I always take it that "Part" usually means the order of a serialized story such that if you watch out of order, there are elements critical to the story that you did not yet learn, usually within the opening scenes of the story (think of a cliffhanger episode in a television show... while the second part usually opens up with a "Previously On" recap, that was for the sake of the fact that serial films and tv shows often had to deal with the fact that an audience may not be consistently able to watch the serial story).

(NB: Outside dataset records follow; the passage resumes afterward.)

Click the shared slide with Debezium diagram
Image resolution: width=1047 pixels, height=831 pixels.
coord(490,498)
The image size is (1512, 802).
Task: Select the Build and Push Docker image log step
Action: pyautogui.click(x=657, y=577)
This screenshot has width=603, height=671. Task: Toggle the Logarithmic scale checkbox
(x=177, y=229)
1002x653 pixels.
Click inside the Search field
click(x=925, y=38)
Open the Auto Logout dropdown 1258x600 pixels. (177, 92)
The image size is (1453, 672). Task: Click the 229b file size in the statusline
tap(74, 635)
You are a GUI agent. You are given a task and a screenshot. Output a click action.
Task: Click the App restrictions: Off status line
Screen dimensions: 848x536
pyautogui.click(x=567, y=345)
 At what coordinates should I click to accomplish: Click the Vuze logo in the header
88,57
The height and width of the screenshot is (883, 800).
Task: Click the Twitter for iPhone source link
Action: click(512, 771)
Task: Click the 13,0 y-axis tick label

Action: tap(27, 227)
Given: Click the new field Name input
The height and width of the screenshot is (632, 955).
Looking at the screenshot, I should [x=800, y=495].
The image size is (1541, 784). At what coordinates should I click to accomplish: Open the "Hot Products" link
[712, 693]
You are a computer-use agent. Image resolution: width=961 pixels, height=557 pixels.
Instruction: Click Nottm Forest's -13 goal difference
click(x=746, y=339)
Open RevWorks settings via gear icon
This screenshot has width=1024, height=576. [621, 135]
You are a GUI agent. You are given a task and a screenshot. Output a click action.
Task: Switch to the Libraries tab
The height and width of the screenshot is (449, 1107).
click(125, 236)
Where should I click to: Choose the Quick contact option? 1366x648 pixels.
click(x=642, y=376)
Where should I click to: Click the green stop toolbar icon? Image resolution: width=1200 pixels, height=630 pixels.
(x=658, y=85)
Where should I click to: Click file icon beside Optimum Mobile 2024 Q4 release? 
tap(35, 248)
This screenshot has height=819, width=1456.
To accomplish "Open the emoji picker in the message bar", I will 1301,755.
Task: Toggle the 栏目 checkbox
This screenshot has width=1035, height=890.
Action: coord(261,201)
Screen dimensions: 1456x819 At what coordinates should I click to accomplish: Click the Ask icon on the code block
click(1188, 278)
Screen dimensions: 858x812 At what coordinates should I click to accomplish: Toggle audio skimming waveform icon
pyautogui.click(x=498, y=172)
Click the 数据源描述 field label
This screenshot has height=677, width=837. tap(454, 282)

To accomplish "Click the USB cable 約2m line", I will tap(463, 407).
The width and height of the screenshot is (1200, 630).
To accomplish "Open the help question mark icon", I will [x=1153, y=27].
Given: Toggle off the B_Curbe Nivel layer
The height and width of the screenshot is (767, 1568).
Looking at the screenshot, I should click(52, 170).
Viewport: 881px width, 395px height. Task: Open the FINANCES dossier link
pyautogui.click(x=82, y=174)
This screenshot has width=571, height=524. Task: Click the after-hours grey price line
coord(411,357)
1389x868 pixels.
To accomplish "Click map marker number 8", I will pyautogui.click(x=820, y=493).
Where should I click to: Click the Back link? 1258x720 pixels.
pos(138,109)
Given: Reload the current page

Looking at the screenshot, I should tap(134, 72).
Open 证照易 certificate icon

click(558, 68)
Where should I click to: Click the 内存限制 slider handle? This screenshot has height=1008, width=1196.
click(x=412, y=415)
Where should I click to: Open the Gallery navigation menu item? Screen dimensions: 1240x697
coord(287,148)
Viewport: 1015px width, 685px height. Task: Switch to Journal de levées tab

In many classical literature, the story wasn't always told in a single bound copy. That was expensive. Many classic stories were actually first told in literary magazines one chapter at a time and then the story was bound into a single volume upon completion. Think like watching a season of a show at a rate of once a week only to go and buy the entire season on DVD or streaming and binging the whole thing. Many Charles Dickens stories were told in this fashion first. Robert Lewis Stevenson's "Treasure Island" was told in this fashion in a magazine for boys... which would explain the long part of the first chapter in which the narrator warns the reader that the story is not for the feint of heart... it was a disclaimer for the magazine warning the likely reader if they thought the story synopsis wasn't to their liking, they should not read it... because the original format had other stories they might like.
Generally here, the stories were told in chapters with each chapter ending on a cliffhanger which resolves in the next issue. Books that are published in a series might use "Part" to denote that the story is serialized over multiple books, when the typical series of books is episodic (In the 90s book Series, Animorphs, the books were largely episodic in the stories of the titular group. However, books 19, 20, and 21 were parts one, two, and three of a bigger story that was told in each book, and thus reading them out of order would mention plot details that were introduced in different books).
It could also be that the copy of your story binds two books that were originally intended to be separate books. In the comic book industry, comic books are typically sold individually but bound into trades (modern industry practices now tend to do this over a single storyline run) and denote this by showing the "Part" separation. This is often done after the book has aged a bit and likely reflects the idea that a store might have limited shelf space for a book series. If your book isn't the biggest seller, it might be best to settle for one book that has all three parts of the series bound in a single title rather than seperated and denote each book as a part. Other times, the book might actually be a collection of several books and use the internal note of "Book" to denote this. The Bible being the best example as the original texts featured in the Bible are not written together. Thus you have "The Book of Genesis" which is a distinct story (mostly of creation lore and early history with myth-like answers to the existence of things: How the earth was made, the fall of man, the first murder, the reason for languages) vs. Exodus (The Hebrew's flight from Egypt to the Holy Land).